J'ai commencé à penser les contours du scénario il y a une dizaine d'années, j'avais même commencé à dessiner pour publier cette histoire en bandes-dessinées (j'ai toujours les trois planches). L'écriture m'a pris presque quatre ans, sachant que j'avais une vie personnelle et professionnelle à gérer à côté. Avec l'expérience acquise, je pense que je sortirai mon prochain roman dans deux ans.
Es-tu du genre à passer et repasser sur certaines phrases pour les corriger et les améliorer ?
Je me sens plus un conteur qu'un écrivain. Pour moi une phrase doit "sonner" et le texte avoir du rythme. C'est peut-être dû à mon expérience de musicien et de batteur.
Les fautes d'orthographes et de grammaire, c'est autre chose.
Quels sont tes auteurs préférés ?
Je suis un fan inconditionnel d'Albert Camus. Il y a une pudeur dans ses personnages de roman qui me touche particulièrement.
Camus est aussi marqué par les différences de culture des deux côtés de la Méditerranée, penses-tu que cela influence l'écriture ?
Je dois avouer que pour moi, lire Camus a toujours été comme entrer dans un demi-sommeil, un rêve éveillé dont je ne me rappelle presque rien en ouvrant les yeux. Je n'en garde que des impressions. Avant que je sois moi-même un expatrié, j'ai toujours ressenti chez Camus une sorte de malaise à être un hybride (du-moins une interrogation), un peu d'ici et un peu de là-bas (selon l'endroit où on se trouve). Pour ma part, quand je suis en Angleterre, je suis le "Français", et quand je suis en France, je suis "l'Anglais", et cela a été pareil dans tous les pays ou j'ai habité.
La couverture est très belle et a en plus du sens, qui est en le responsable ?
J'ai tout fait de A à Z. Je souhaitais une couverture simple (un œil) mais avec une référence au metal et à ses fans (les cornes du diable). Des graphistes "non-metalleux" m'ont dit que cette couverture ne faisait pas du tout metal, qu'elle était trop propre. Quand on parle de caricature.
Cet œil me fait un peu penser à Sauron qui est bien plus métal que pop ! Plus sérieusement, l'idée de l'œil qui regarde mais qui est aussi un reflet est excellente.

### Données enregistrées
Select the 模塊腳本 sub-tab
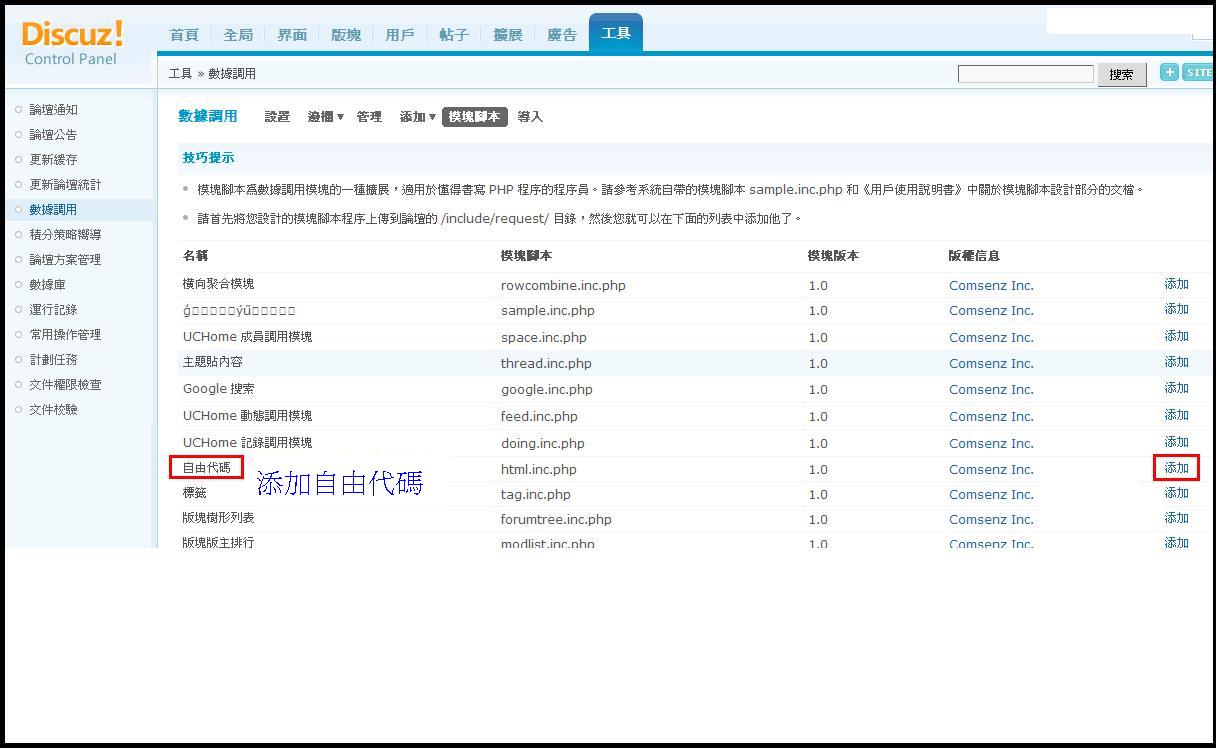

### Consignes de l'exercice
- 1) Extrayez de l'entretien, sans en modifier un seul mot, tout le passage allant de « Cet œil me fait » jusqu'à « reflet est excellente. ».
- 2) Résumez l'entretien en trois phrases.
- 3) Poursuivez l'entretien consacré à ce roman à partir de l'endroit où il s'arrête.

### Réponses par tâche
- 1)
Cet œil me fait un peu penser à Sauron qui est bien plus métal que pop ! Plus sérieusement, l'idée de l'œil qui regarde mais qui est aussi un reflet est excellente.

- 2) La personne interrogée explique avoir mis près de quatre ans à écrire son roman, dont elle avait commencé à penser le scénario une dizaine d'années plus tôt, au point d'en dessiner trois planches de bande dessinée. Se sentant plus conteur qu'écrivain, elle tient à ce qu'une phrase « sonne » et à ce que le texte ait du rythme, ce qu'elle attribue peut-être à son expérience de musicien et de batteur, et elle se dit fan inconditionnel d'Albert Camus, chez qui elle a toujours ressenti une sorte de malaise à être un hybride, à l'image de sa propre situation d'expatrié, « Français » en Angleterre et « Anglais » en France. Elle a réalisé seule la couverture, un œil accompagné d'une référence au metal avec les cornes du diable, que des graphistes « non-metalleux » ont jugée trop propre pour évoquer ce genre.

- 3)
L'utilisation de l"œil" dans des couvertures et des pochettes est relativement banale, mais j'aime bien l'aspect simple et rond de sa forme. Malgré cette simplicité, quand on en regarde un œil en gros plan ou à l'aide du microscope, on comprend que c'est un organe d'une complexité extrême, je le sais car j'ai d'abord essayé d'en peindre un avant de le travailler sur ordinateur... C'est peut-être une métaphore du metal : un simple bruit pour certains, un univers complexe et riche pour d'autres...
L'œil bleu de ma pochette et ses "devil horns" dans l'iris peuvent être aussi interprétés de différentes manières : tu y as vu des reflets, j'y vois l'iris d'un passionné, d'autres on vu une scène centrale (la pupille) entourée d'un public...
Est-ce que cette couverture a séduit au-delà du monde du metal ?
Je ne suis pas sûr que cette couverture plaise en dehors du metal, car j'ai fait le choix graphique de ne placer qu'une partie de mon œil sur la couverture, on ne voit l'oeil entier que si on déplie le livre, et le titre est relativement petit. Dans le monde de l'édition, je pense qu'on m'aurait sans doute demandé de placer mon oeil au centre et en entier, et de mettre le titre en plus gros... Si tu regardes cette pochette de loin, tu ne voit qu'un iris bleu sur un fond noir... cela a plus sa place dans une boutique metal que dans une librairie...mais je me trompe peut-être...
Peut-on dire que tu es en "autoproduction" ?
Oui, complètement. Je pensais qu'aucun éditeur ne serait intéressé par publier un roman sur le metal, donc j'ai décidé de tout faire moi-même par l'intermédiaire de Createspace d'Amazon.
J'ai une totale liberté sur mon œuvre mais je dois faire toute la promotion depuis chez moi. Dans la vraie vie et sous mon vrai nom, je n'ai aucun lien avec le monde de l'édition et du journalisme, donc je découvre un autre monde.
Cependant, je dois avouer que dans la communauté metal, je rencontre des personnes fascinantes. Et j'ai même eu la chance de correspondre avec certaines de mes idoles.
Trouver un éditeur est plus complexe qu'un label ?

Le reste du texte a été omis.